Advance (solo con batteria da 75 kWh):
qui il comfort è in primo piano: head-up display, tetto panoramico in vetro oscurante, aggiornamenti del design esterno (tra cui luci più distintive), portellone elettrico e dettagli di comfort avanzati come volante e sedili anteriori riscaldabili.
Evolve (versione top di gamma, solo con batteria da 75 kWh):
il top di gamma punta su elementi premium: cerchi da 19 pollici, sistema audio Bose, sedili anteriori regolabili elettricamente con funzione massaggio per il conducente e adattatore Vehicle-to-Load.

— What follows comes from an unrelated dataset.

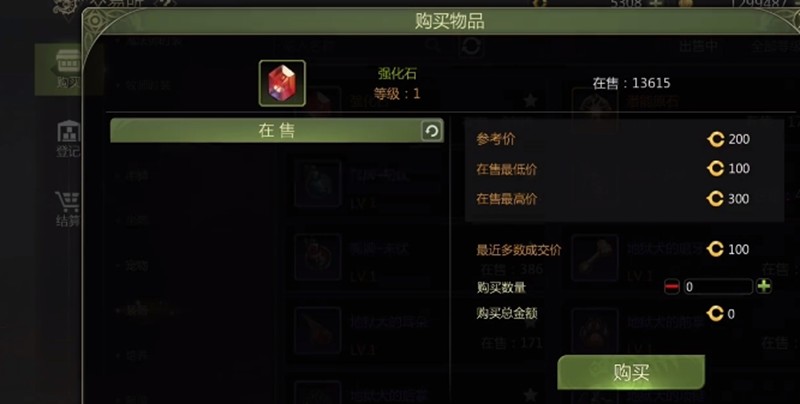Click the coin icon beside 在售最高价 300
800x404 pixels.
point(715,198)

Infotainment e connettività: ecosistema Google, OTA e accesso remoto
Una parte centrale del nuovo orientamento è la piattaforma digitale. A partire dalle linee superiori è previsto un sistema di infotainment con funzioni Google integrate, tra cui navigazione cartografica, assistenza vocale ed ecosistema di app. A ciò si aggiungono aggiornamenti over-the-air e funzioni remote basate su app (ad es. pianificazione della ricarica, preclimatizzazione, stato del veicolo). Per la ricarica rapida è inoltre importante che venga comunicato il precondizionamento della batteria per migliorare la potenza di ricarica, a seconda delle condizioni.

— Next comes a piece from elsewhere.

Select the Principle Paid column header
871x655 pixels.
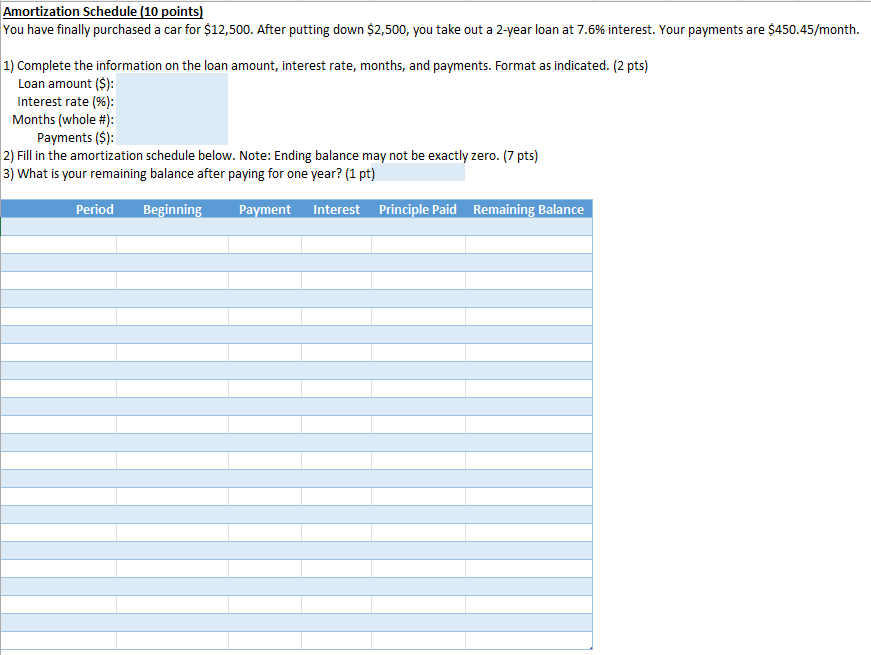pos(418,209)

La Leaf 2026 nella vita quotidiana: forte in termini di efficienza, ma con un target chiaro
In definitiva, la nuova Nissan Leaf è una controproposta volutamente studiata per contrastare i numerosi SUV elettrici “sempre più pesanti e sempre più potenti”. I dati puntano sull'efficienza, l'idoneità all'uso quotidiano e un prezzo di partenza relativamente basso. Allo stesso tempo, chi ricarica spesso con prese AC pubbliche deve accontentarsi di 11 kW. E chi in inverno ha regolarmente bisogno di ricariche rapide DC dovrebbe verificare con molta attenzione se la versione scelta è dotata di riscaldamento della batteria.
È proprio questa combinazione a rendere la Leaf 2026 così interessante: non è né un modello puramente economico né un veicolo tecnologico senza compromessi, ma un crossover strategicamente calcolato che nella pratica convince soprattutto quando la configurazione, il profilo di ricarica e il campo di applicazione sono compatibili.